Why does sscanf not work properly with a bool type

Question

The output of this code:

const char *buff = "*_2D 1";
char field[10];
int flag;
sscanf(buff, "%s %d", field, &flag);
printf("field:%s flag:%i\n", field, flag);

is field:*_2D flag:1

However by changing the int to bool results in strange behaviour:

const char *buff = "*_2D 1";
char field[10];
bool flag;
sscanf(buff, "%s %d", field, &flag);
printf("field:%s flag:%i\n", field, flag);

The output is field: flag:1

Can anyone explain what is happening here? I would've thought the bool would be interpreted as an int, which it appears to be, but the rest of the string disappears.

Answer 1

Imagine if bool is only one byte, rather than the four (or even eight) that an int uses. Then telling sscanf that &flag is a pointer to an int will end up overwriting either three or seven bytes elsewhere on the stack -- which could be right on top of your field variable. That space would be filled with 0 bytes, effectively terminating your string.

Answer 2

bool is a separate type to int, and is likely to be a single byte (which on most common platforms is smaller than int).
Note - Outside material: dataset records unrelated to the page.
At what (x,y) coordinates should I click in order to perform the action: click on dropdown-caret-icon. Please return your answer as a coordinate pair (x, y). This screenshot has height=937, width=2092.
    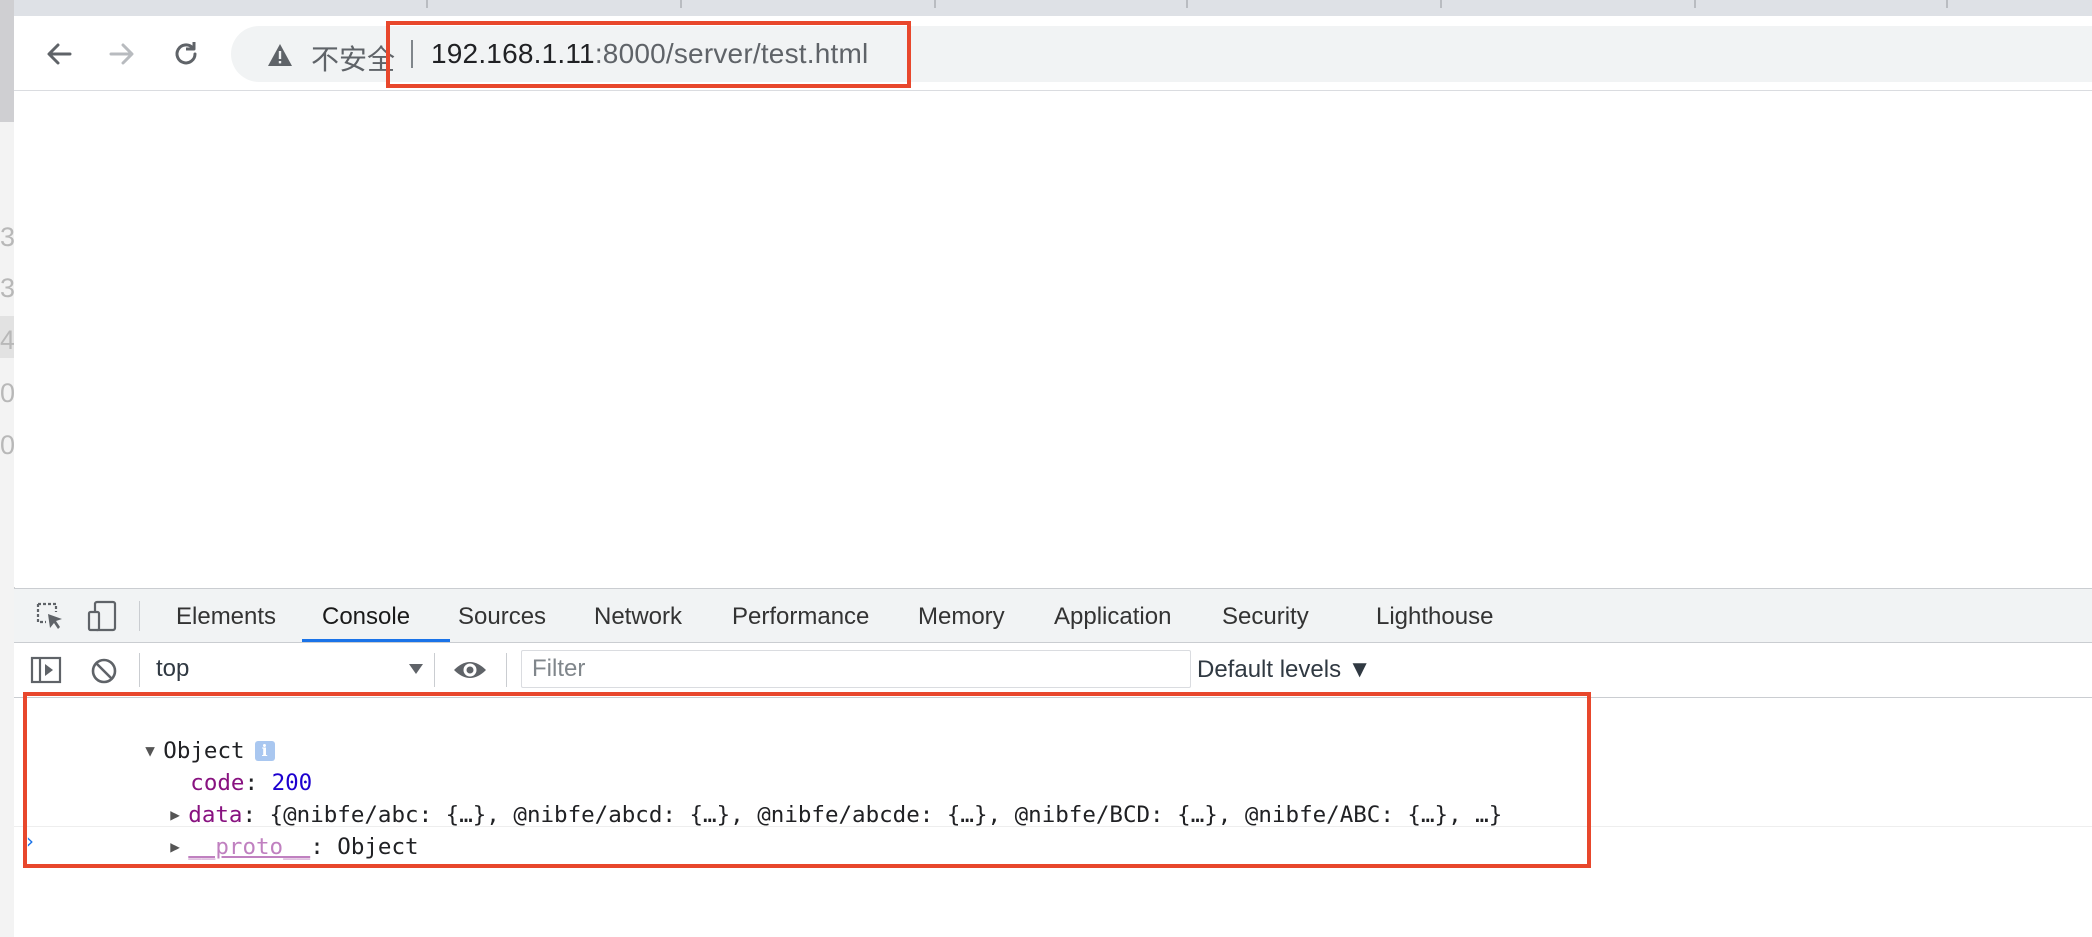
    Looking at the image, I should click on (416, 669).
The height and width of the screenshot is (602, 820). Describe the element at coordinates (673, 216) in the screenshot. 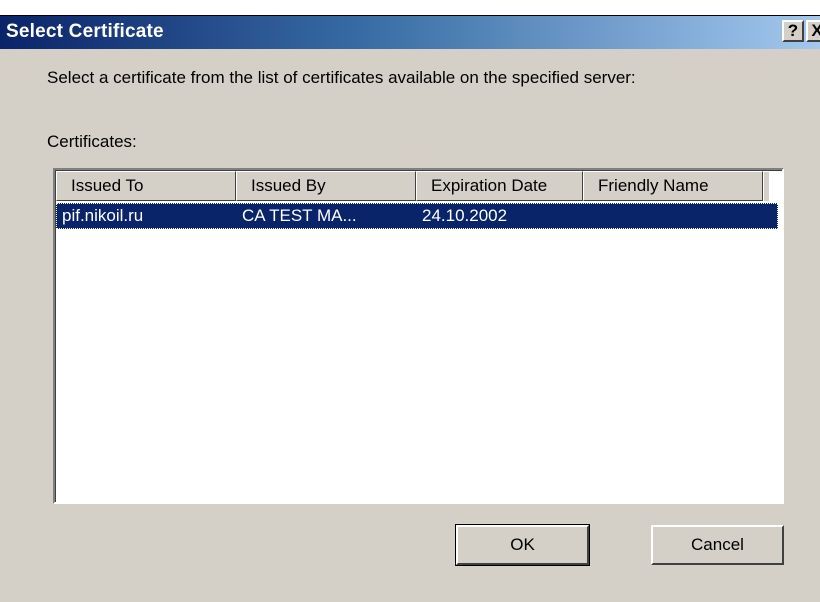

I see `cell-friendly-name` at that location.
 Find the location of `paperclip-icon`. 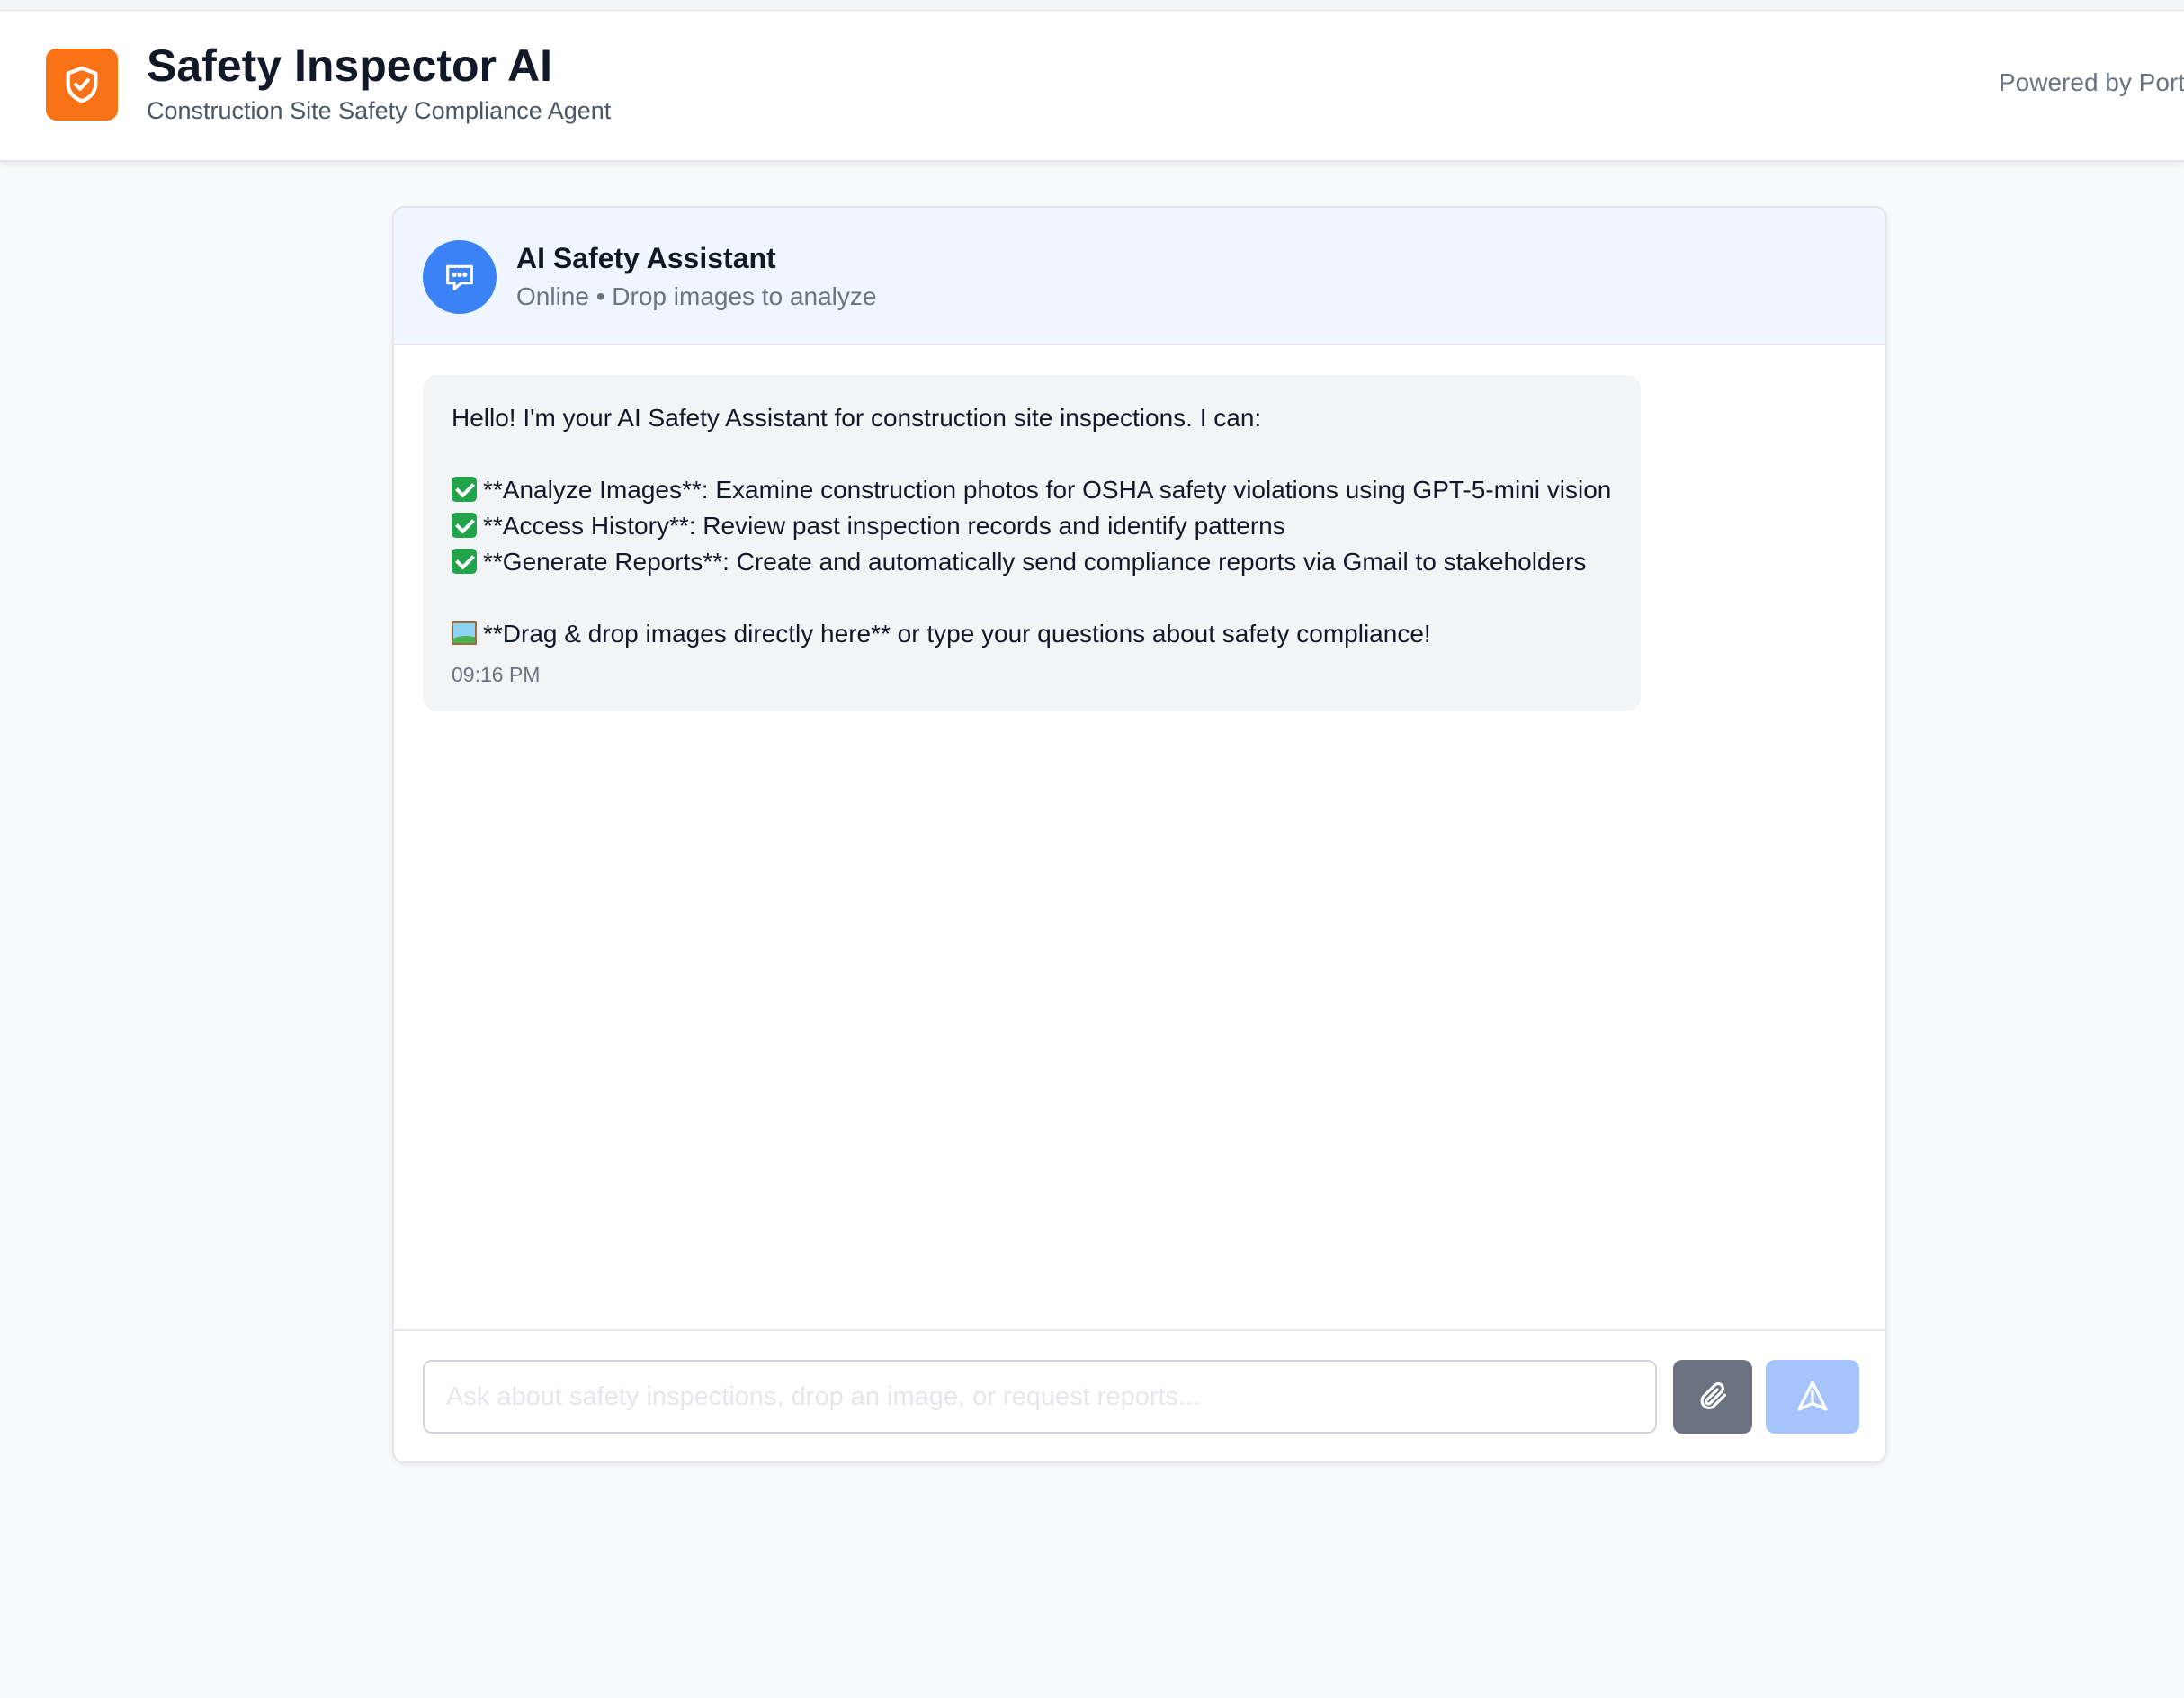

paperclip-icon is located at coordinates (1713, 1397).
sscanf is not type-safe; you are telling it (with the %d conversion specifier) that you are providing a pointer to an int, and so it assumes that it is safe to write an int there. If the actual type is smaller, then you'll get undefined behaviour; most likely, either other local variables will be overwritten, or the stack frame will be corrupted. In this case, it looks like it is overwriting the beginning of field with the zero-valued bytes of the integer value 1.